What the plantation owners did, typically, was to take out a loan [or, in the lovely phrase used by Jaynes, "to hypothecate a loan"], payable at harvest time. To secure the loan, they pledged their slaves. [Not their land, for to do so was to risk, in a bad harvest year, losing the land itself on which their wealth and social position rested.] Once the Slave Trade came to an end in 1808, as required by the US Constitution, the only source of slaves, save for some illegal importation, was the internal slave market and the procreation of the slaves themselves [or the rape of slave women by their masters, which was a common and lucrative practice.] The market price for slaves rose steadily, and by the middle of the nineteenth century, it is estimated that fully one-half of the entire wealth of the Southern states consisted of slaves!


Thus the economic structure of the Southern economy was quite different from that of the Northern states. There were many, many slaves in the North, of course. Indeed, at one point New York City had more slaves among its residents than any other city in America. But the Northern economy, although it included slaves, was not a slave economy. The Southern economy was a slave economy.


Before the Civil War, the South was far and away the wealthiest region in the United States. When four million enslaved men, women, and children walked into freedom, they carried with them in their own persons half of the wealth of the South. The South plunged into economic depression, and it was almost a century before it recovered its economic strength, but even then, it never regained its preeminence as the wealthiest region in the country.


A second difference slavery made was in the organization of agricultural production. The owners of the larger plantations developed a gang system of field work that was, in a way, quasi-industrial in its organization. Slaves would be lined up at one end of a field and driven down the rows of cotton by slavedrivers wielding whips [and not, Henry Steele Commager and Allan Nevins to the contrary notwithstanding, "letting the lash fall lightly on their shoulders."] This was brutally hard work, but efficient and productive, and inasmuch as the slaves were the legal property of the plantation owners, they had no recourse against the practice in law or public opinion.
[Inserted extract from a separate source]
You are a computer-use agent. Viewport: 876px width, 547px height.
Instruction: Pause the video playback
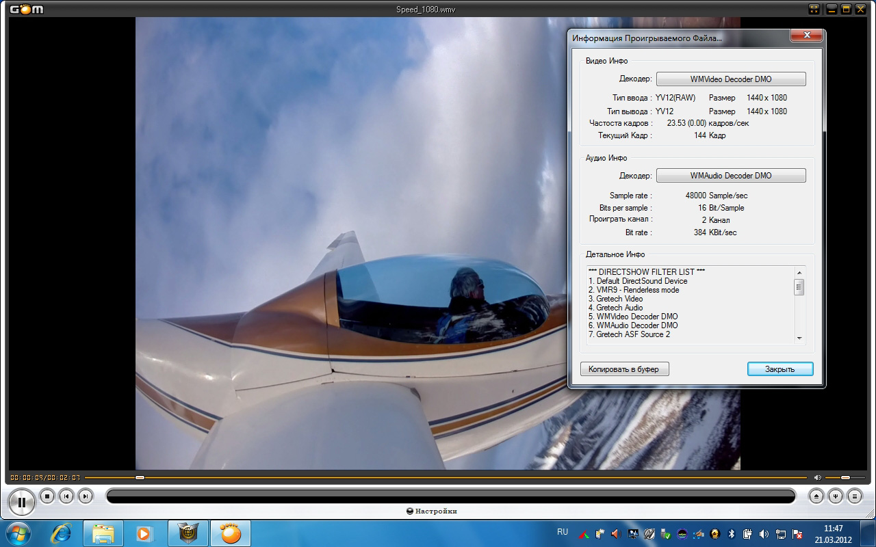(x=22, y=502)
When the slaves were freed, the plantation owners faced the problem of securing a work force to plant, tend, and bring in the crops. The plantation owners very quickly discovering that their former slaves had less love for their ole massas than they had fancied, they tried offering them wages. But it there simply were no wages they could imagine themselves offering that could persuade the freedmen and freedwomen to return to the old gang method of field work. Some sort of solution was worked out, of course. After a brief, heady period of Reconstruction, lasting little more than a decade, the Southern Whites enacted a system of oppressive Black Codes that effectively reduced the newly free workers to a form of quasi-slavery that lasted almost a hundred years. Sharecropping, debt peonage, and chain gang labor kept Southern agriculture going, but not at the ante bellum levels of profitability.